[START Record list]

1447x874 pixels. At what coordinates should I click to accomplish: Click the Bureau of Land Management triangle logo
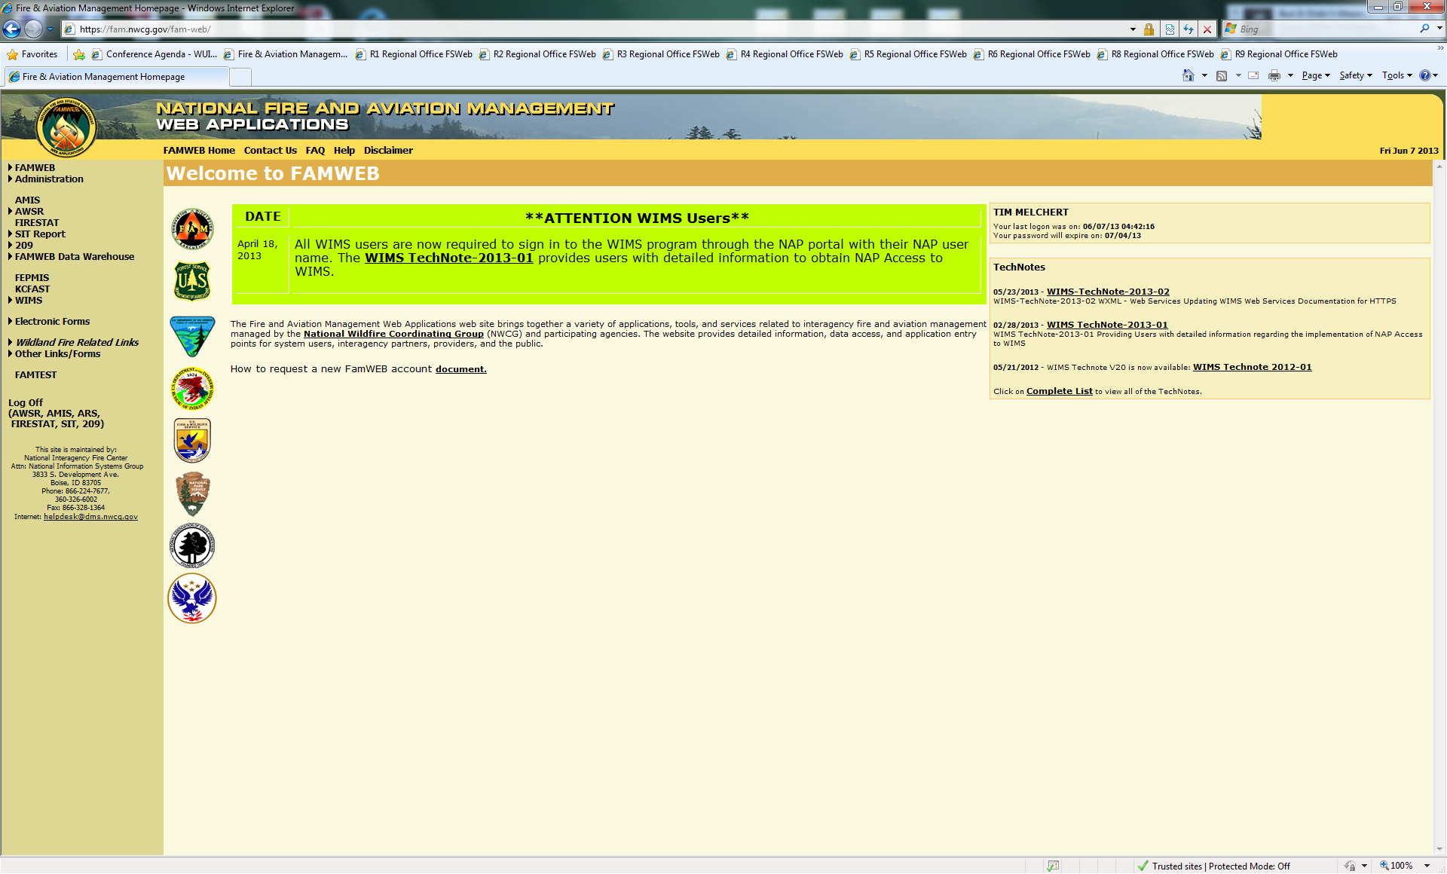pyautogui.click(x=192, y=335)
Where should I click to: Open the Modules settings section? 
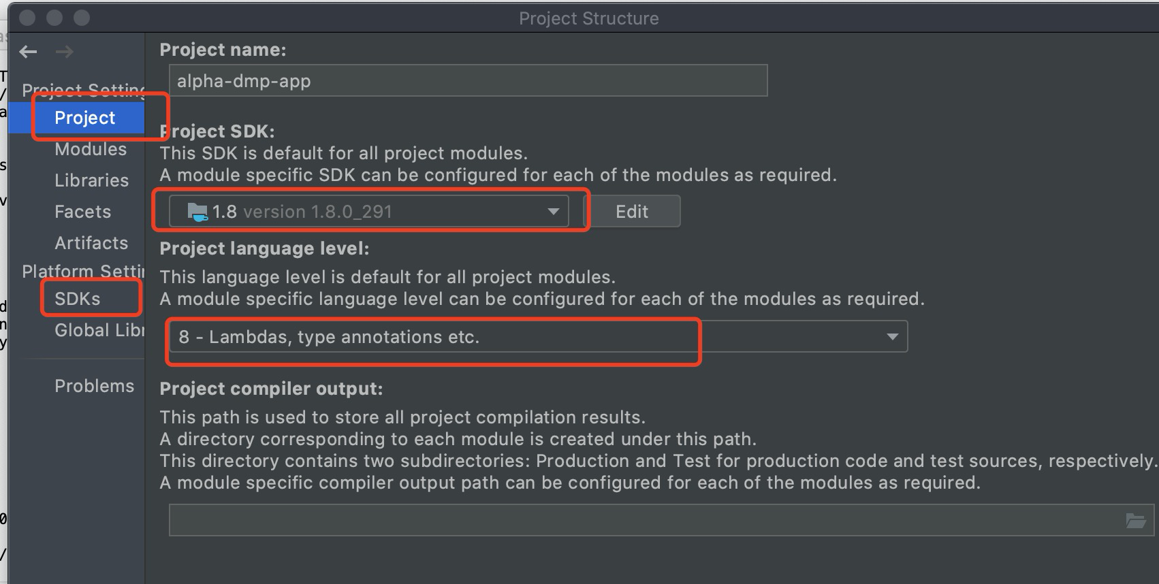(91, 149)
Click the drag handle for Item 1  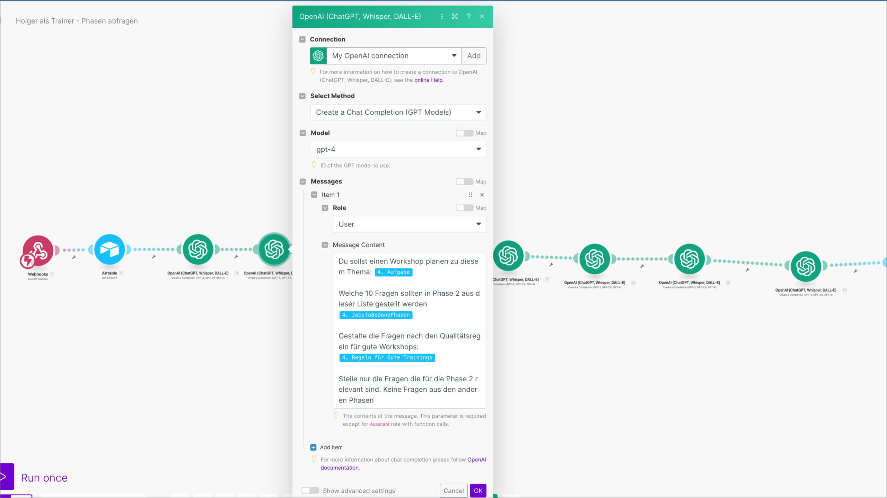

[END Record list]

## Given instruction
Retype all of the material above word for word, leaving out the pictures.

## Result of this exercise
1447x874 pixels. At what coordinates should I click to accomplish: Click the Bureau of Land Management triangle logo
pyautogui.click(x=192, y=335)
Where should I click to: Open the Modules settings section? 
(91, 149)
Click the drag handle for Item 1  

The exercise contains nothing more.